Kegiatan gotong royong sering dilakukan dalam konteks kehidupan bermasyarakat, berbangsa, dan bernegara untuk mempererat persaudaraan serta mencapai tujuan bersama secara sukarela. Konteks utamanya meliputi kerja bakti kebersihan lingkungan, pembangunan infrastruktur umum, tradisi adat/pertanian, serta solidaritas sosial saat terjadinya bencana alam. Gotong royong merupakan bentuk kerja sama dalam kelompok masyarakat untuk mencapai tujuan bersama tanpa mengutamakan keuntungan pribadi atau kelompok tertentu.
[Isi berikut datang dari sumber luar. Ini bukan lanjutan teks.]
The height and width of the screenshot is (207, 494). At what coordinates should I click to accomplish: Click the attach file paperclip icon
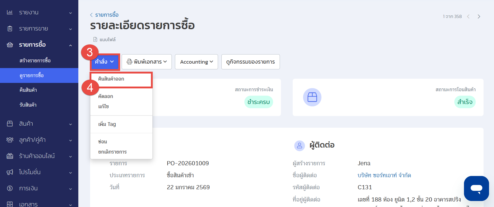pyautogui.click(x=95, y=40)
Tradisi ini mencerminkan nilai moral yang tinggi, seperti solidaritas, kekeluargaan, dan kebersamaan. Tradisi ini juga memiliki banyak manfaat yang penting untuk kelangsungan hidup masyarakat. Gotong royong juga bertujuan untuk mempererat persaudaraan serta mencapai tujuan bersama secara sukarela. Konteks utamanya meliputi kerja bakti kebersihan lingkungan, pembangunan infrastruktur umum, tradisi adat/pertanian, serta solidaritas sosial saat terjadinya bencana alam.
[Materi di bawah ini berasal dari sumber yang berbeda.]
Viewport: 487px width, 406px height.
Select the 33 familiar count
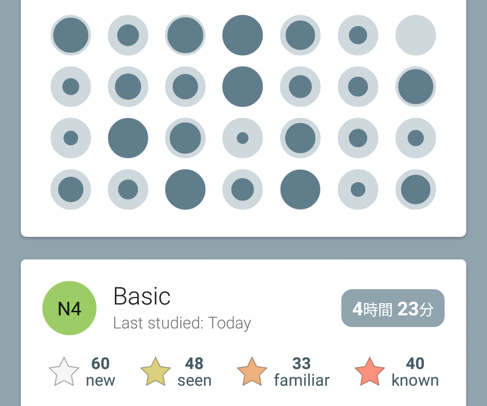point(302,372)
Seperti gerakan yang digalakkan oleh Pemerintah Kota Bima, melalui Tagline “BISA” (Bersih Indah Sehat dan Asri) menjadi syarat penting bagi seluruh masyarakat dan juga seluruh instansi untuk menciptakan lingkungan bersih jauh dari sampah. Sehingga pada kegiatan Gotong Royong yang berlokasi di sekitar area Pelabuhan Bima yang dilaksanakan pada hari Jum’at 24 April 2026, menggandeng semua instansi dan pejabat yang ada di sekitar wilayah Kecamatan Rasanae Barat untuk bersama-sama melakukan pembersihan sampah-sampah yang ada di area sepanjang jalan pelabuhan Bima.
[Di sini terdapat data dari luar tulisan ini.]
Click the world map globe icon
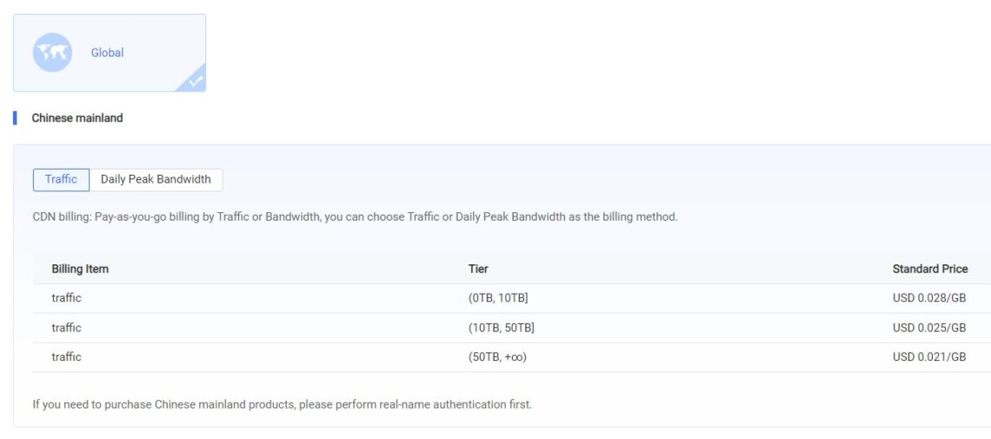 (x=52, y=52)
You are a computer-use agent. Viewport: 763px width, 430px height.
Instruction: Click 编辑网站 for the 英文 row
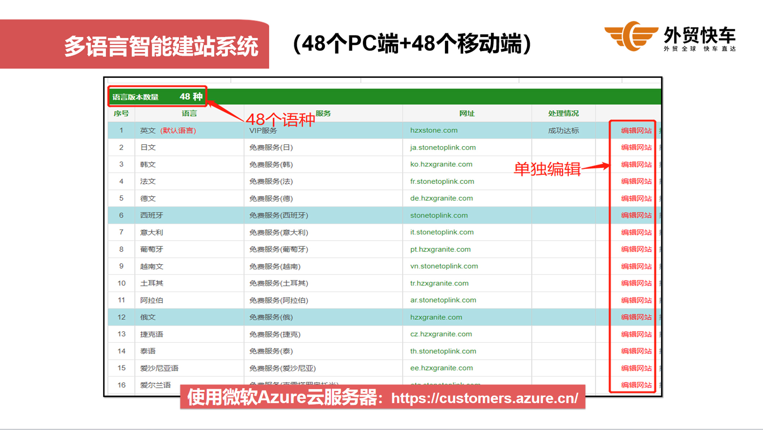point(636,131)
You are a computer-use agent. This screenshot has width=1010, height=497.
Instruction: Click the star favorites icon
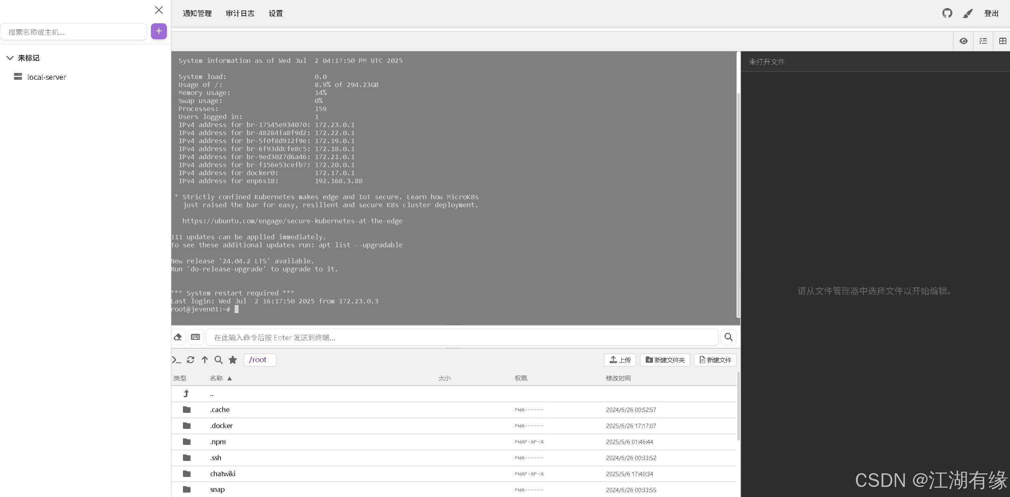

Keluarga besar SDN 29 Tanjung Kota Bima pun tak tinggal diam, jauh-jauh hari sudah mempersiapkan diri untuk ikut dalam kegiatan gotong royong tersebut, sebagai bentuk kepedulian dan rasa tanggung jawab terhadap lingkungan. Dimana area pelabuhan Bima berada di bawah naungan kelurahan Tanjung, jadi sudah sepantasnya warga 29 Tanjung ikut ambil bagian dalam gerakan gotong royong ini, sekaligus mendukung penuh langkah Pemerintah Kota Bima dengan gerakan “BISA”.

Semoga dengan adanya kegiatan ini, seluruh warga yang ada di keluarahan Tanjung, khususnya masyarakat yang ada disekitar area pelabuhan Bima, akan semakin menyadari pentingnya kebersihan lingkungan dan tidak lagi membuang sampah sembarangan.